Returning to the title story, Frank ponders at one point the buttons on a personal music player, saying,
‘They’ve anticipated you’ll want to repeat one track, over and over, so those three or four minutes can stay, you can keep that time steady in your head, roll it back, fold it back. They know you’ll want that. I want that.’
It rings true for the stories in What Becomes and is perhaps a foreshadowing of the collection itself, for each story is a multi-layered affair that sheds its many skins with each reading. In its singular focus on the melancholy side of human nature, the whole is unified and it becomes a rounded work. And in those epiphanous moments where the stories show their cards, the revelations, through their believability, prove memorable. Kennedy knows you’ll want that. That’s what she delivers.
Poor Frank. Poor all of them. It sounds quite depressing. Although you say it has a mix of “melancholy”, “funny” and “uplifting”, it certainly sounds more the melancholy.
Nice review Stewart, I’ve been interested in trying Kennedy for a little while now, would you recommend this as a place to start?
That would be hard for me to say, Max, because, as I say above, other than a couple of short stories from her first collection, Night Geometry And The Garscadden Train, this book is all I’ve read. So it’s as good a place as any, I suppose.
With short story collections there’s always going to be ones you like and ones you don’t, unless some alchemy binds them all in brilliance, so you’re at least going to be partially satisfied. Not like a novel, where it’s a singular thing to be liked, disliked, or given a shrug of the shoulder, punctuated by a “meh!”
This is one I must read as I really enjoyed her novel Day. I’m also trying to read more short stories, so I’ve ordered this from the library. Did you hear her on R4’s PM programme last month as one of their spoof the people’s choice of speaker of the house of commons? She sounds like a great lady
Hope you like it, Tom. It’s not out until early August, so you may have a short wait from your library. Still, there’s four more collections available for now.
I didn’t hear her on Radio 4, but that’s only because I don’t listen to the radio at all, with the exception of I’m Sorry I Haven’t A Clue via BBC iPlayer.

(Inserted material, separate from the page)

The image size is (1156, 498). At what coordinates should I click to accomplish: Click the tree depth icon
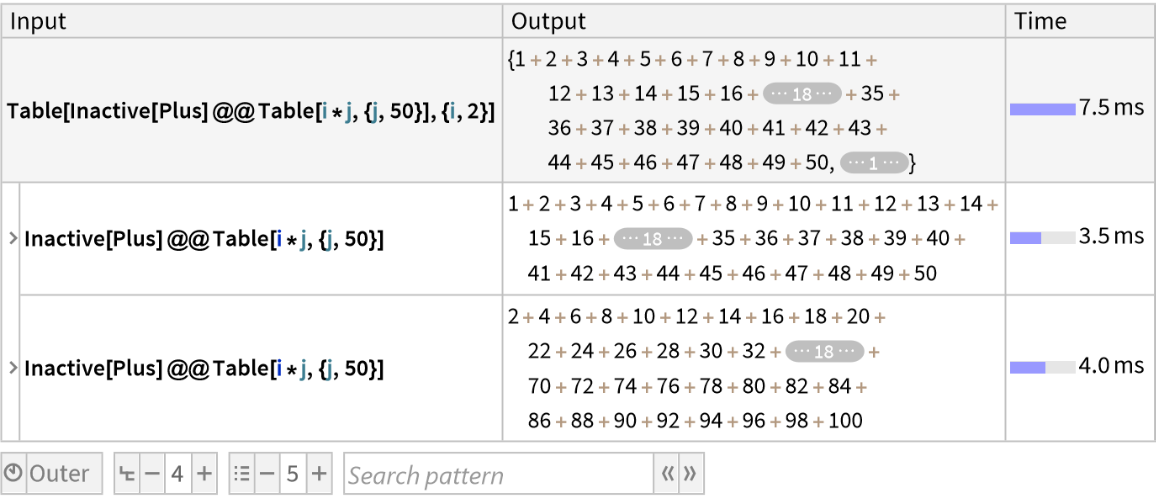[127, 474]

Short stories are something I’m trying to find a better taste for. To that, I’ve got a bunch of collections waiting to be read. And I’m looking forward to them.
Thanks, I have a couple of Kennedys sitting on my shelf and this encourages me to get a move on.
I notice in the Guardian today AL Kennedy claims this book hasn’t officially been released yet, even though people seem to be able to buy it in shops.
Re: the Austrian State prize, it is strange how immensely respected AL Kennedy’s work seems to be in the German speaking world (releases of her novels seem to be events over there), while she’s (still) fairly ignored over her.
I saw that article. I suppose when shops get books in, it makes more sense for them to be getting cash in the till rather than sitting on them. To this effect I’ve picked up Thomas Pynchon’s Inherent Vice, the paperback of Philip Roth’s Indignation, and the reissue of Bohumil Hrabal’s Dancing Lessons For The Advaned In Age – all, along with the Kennedy, expect to hit shelves officially on the 6th August.
Jonathan Cape sent me this book back in June. It wasn’t even a proof. So they’ve been off the press for quite a bit of time; no wonder Kennedy has seen copies about ahead of ‘publication’ proper.